If no obvious cause:
  -> Escalate to database oncall: @db-team

## Mitigation Options
- Enable read-only mode for non-critical paths: [feature flag link]
- Rollback last deployment: [deployment rollback link]
- Promote read replica: [runbook link]

## Escalation
If not resolved in 20 minutes: escalate to SEV2, add @db-team and @platform-lead

Communication During Incidents

Dedicated incident Slack channel, created by incident commander on declaration. Every 15-30 minutes, post a status update even if nothing has changed:

[14:45 UTC] - Investigating: error rate at 12%, source unknown. Working to identify.
[15:00 UTC] - Root cause found: connection pool exhausted after deploy at 14:30.
              Rolling back deployment now. ETA resolution: 10 minutes.
[15:12 UTC] - Rollback complete. Error rate back to baseline. Monitoring.
[15:30 UTC] - Incident resolved. Setting up postmortem for tomorrow 10am.

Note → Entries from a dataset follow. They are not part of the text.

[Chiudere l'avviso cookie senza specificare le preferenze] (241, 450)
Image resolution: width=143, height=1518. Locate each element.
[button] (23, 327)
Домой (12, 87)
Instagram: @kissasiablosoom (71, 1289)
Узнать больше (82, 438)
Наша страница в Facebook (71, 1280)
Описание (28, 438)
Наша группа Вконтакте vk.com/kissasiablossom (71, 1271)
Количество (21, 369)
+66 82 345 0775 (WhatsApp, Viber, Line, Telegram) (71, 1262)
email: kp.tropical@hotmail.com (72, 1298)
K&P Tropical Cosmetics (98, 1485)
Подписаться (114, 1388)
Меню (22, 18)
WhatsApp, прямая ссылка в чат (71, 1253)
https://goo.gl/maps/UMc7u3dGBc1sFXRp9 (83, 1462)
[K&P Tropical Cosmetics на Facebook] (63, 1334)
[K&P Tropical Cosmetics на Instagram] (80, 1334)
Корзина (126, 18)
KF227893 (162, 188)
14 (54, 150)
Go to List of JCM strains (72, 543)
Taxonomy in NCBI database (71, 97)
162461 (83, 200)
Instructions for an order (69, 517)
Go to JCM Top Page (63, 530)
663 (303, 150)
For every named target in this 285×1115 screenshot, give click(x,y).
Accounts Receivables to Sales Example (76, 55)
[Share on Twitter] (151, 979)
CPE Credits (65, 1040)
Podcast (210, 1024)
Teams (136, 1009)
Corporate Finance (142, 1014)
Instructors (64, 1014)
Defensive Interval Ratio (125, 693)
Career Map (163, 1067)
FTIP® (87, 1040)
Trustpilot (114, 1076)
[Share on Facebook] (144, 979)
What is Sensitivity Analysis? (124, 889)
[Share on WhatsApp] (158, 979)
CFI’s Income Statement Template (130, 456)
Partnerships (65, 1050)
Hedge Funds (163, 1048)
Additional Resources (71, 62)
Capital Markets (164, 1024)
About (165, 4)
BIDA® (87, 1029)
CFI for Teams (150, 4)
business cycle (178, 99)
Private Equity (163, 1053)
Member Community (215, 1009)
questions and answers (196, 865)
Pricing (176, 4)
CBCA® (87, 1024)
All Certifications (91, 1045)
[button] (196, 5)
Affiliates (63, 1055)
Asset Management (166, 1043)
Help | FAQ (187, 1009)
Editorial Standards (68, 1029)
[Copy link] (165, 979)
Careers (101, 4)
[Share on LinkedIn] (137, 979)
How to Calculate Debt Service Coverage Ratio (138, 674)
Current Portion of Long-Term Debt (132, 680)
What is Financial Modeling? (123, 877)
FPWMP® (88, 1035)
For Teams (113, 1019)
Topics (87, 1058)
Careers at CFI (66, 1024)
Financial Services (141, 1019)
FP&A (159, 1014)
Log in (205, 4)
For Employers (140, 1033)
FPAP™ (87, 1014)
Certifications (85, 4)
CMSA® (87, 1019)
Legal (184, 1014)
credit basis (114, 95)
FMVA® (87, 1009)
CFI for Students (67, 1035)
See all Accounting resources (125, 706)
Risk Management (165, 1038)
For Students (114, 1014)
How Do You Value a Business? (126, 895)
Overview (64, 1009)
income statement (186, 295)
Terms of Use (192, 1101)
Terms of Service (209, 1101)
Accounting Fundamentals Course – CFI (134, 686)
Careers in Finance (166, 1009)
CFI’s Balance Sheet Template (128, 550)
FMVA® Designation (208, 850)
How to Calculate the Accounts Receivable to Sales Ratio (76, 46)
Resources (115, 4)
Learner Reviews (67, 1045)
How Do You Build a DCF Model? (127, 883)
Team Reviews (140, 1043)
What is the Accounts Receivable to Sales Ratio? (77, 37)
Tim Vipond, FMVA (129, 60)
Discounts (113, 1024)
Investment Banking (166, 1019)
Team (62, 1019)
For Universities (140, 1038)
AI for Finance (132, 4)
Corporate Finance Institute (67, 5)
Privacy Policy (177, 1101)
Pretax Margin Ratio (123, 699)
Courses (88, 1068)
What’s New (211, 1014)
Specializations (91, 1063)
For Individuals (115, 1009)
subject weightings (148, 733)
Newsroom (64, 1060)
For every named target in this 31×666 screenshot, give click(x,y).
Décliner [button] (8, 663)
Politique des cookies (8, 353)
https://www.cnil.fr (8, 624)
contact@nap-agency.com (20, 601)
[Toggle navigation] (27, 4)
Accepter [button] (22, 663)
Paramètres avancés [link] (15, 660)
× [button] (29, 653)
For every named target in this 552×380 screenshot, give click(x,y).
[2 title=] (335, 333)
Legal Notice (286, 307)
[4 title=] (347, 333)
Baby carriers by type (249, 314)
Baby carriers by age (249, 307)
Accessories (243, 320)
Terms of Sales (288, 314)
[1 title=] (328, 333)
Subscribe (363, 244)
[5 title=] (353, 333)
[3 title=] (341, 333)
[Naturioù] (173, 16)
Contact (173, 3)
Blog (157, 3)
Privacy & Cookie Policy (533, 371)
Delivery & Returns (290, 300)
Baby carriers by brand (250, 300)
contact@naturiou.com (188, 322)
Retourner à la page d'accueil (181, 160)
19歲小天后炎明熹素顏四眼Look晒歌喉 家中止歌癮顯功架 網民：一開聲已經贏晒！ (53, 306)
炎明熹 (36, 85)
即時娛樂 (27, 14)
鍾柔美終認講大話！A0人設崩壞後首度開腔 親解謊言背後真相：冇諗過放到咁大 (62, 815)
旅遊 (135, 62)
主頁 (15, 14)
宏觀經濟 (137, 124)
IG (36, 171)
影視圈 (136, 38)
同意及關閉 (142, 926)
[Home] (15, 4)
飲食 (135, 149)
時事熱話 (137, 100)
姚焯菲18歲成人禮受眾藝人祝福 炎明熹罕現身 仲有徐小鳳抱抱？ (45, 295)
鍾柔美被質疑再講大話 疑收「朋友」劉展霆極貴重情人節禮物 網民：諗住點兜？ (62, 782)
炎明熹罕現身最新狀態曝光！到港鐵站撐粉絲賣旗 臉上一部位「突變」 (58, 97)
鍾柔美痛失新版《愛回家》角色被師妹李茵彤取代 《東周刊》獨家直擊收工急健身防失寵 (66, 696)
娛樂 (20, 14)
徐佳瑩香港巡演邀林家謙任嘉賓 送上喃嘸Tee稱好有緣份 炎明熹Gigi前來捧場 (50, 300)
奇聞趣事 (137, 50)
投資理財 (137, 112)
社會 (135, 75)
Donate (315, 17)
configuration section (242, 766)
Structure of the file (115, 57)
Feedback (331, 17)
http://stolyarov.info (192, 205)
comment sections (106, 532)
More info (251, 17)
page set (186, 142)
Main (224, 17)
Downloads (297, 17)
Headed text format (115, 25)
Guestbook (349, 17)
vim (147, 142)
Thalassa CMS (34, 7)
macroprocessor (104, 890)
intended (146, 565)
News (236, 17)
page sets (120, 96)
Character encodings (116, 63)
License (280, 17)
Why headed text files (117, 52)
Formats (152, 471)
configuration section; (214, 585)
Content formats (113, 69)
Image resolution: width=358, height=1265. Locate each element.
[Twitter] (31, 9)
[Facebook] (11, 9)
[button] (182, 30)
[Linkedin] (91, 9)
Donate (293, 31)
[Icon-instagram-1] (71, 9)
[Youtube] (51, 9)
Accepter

Never go silent to stakeholders. "I don't know yet but I'm working on it" is a valid update.

Blameless Postmortem

A postmortem's goal is to prevent the incident from happening again — not to assign fault. If engineers fear blame, they hide information that would help the investigation, and you repeat the incident.

Postmortem structure:

1. Timeline: minute-by-minute what happened, detected, done
2. Root cause: what changed, what failed, why
3. Contributing factors: what made the system fragile (lack of alerts, no canary deployment, missing circuit breaker)
4. Impact: duration, affected users, revenue estimate
5. Action items: each with an owner and a due date
6. What went well: things that helped contain or detect the incident faster

Action items without owners and due dates are not action items. Track them in the same system as engineering tickets.

Quick Recap

1. Runbooks encode institutional knowledge into step-by-step decision trees. Engineers under stress at 3 AM execute better with clear steps than from memory. Every alert should have a runbook.
2. Severity levels prevent escalation mistakes. Declare high and adjust down rather than under-declare. Clear criteria (% of users affected, specific functionality broken) remove ambiguity under pressure.
3. One-week rotations with primary/secondary roles are standard. Track alert volume per rotation week — alert fatigue leading to ignored alerts is a reliability risk in itself.
4. During an incident, optimize for mitigation speed, not root cause investigation. Rollback first, understand why later. Status updates every 15-30 minutes to stakeholders even when there is nothing new to report.
5. Blameless postmortems improve system resilience over time. Blame causes hiding, hiding causes recurrence. Every postmortem action item needs an owner and a due date or it won't happen.